The policy of encouraging voluntary resettlement went back to 1958, when the government established the first known planned resettlement in Sidamo. Shortly after the 1974 revolution, it became Derg policy to accelerate resettlement. By 1986 the government had resettled more than 600,000 people to three settlement areas. After a brief halt to the program in response to international pressure, the program resumed in 1987. Western donors and governments expressed fears that the resettlement plans would strain the country's finances, would depopulate areas of resistance, would weaken the guerrillas' support base and deny them access to recruits, would violate human rights through lack of medical attention. Although many of these charges were valid, some criticisms may have been unfounded.

In 1985 the government initiated a new relocation program known as "villagization". The objectives of the program, which grouped scattered farming communities throughout the country into small village clusters, were to promote rational land use; conserve resources; provide access to clean water and to health and education services; and strengthen security. Government guidelines stipulated that villages were to house 200 to 300 households. By March 1986, about 4.6 million people in Shewa, Arsi, and Harerge had been relocated into more than 4,500 villages. Although the government had villagized about 13 million people by 1989, international criticism, deteriorating security conditions, and lack of resources doomed the plan to failure.
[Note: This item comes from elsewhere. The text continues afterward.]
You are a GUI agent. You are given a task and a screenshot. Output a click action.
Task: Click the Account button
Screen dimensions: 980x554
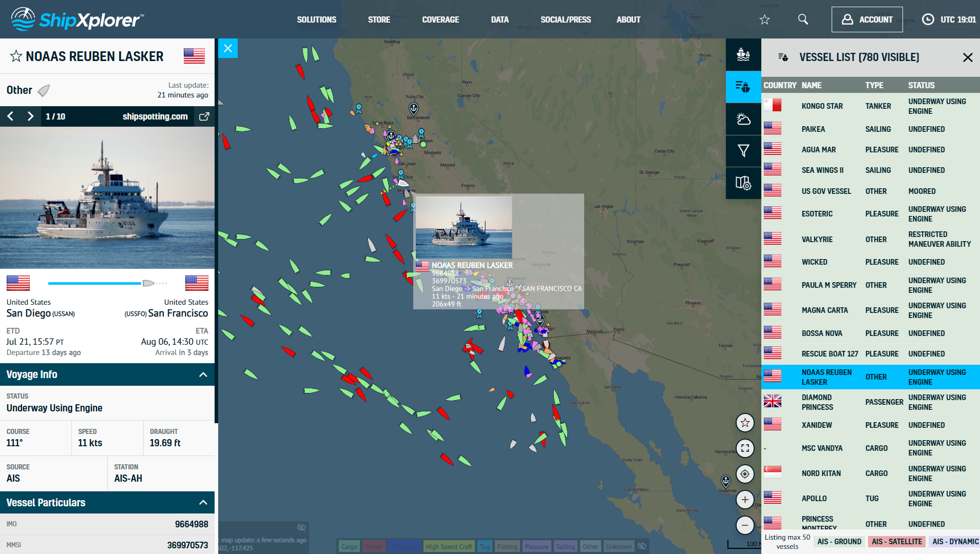coord(867,19)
Opponents of villagization argued that the scheme was disruptive to agricultural production because the government moved many farmers during the planting and harvesting seasons. There also was concern that villagization could have a negative impact on fragile local resources, particularly on water and grazing land; accelerate the spread of communicable diseases; and increase problems with plant pests and diseases. In early 1990, the government essentially abandoned villagization when it announced new economic policies that called for free-market reforms and a relaxation of centralized planning.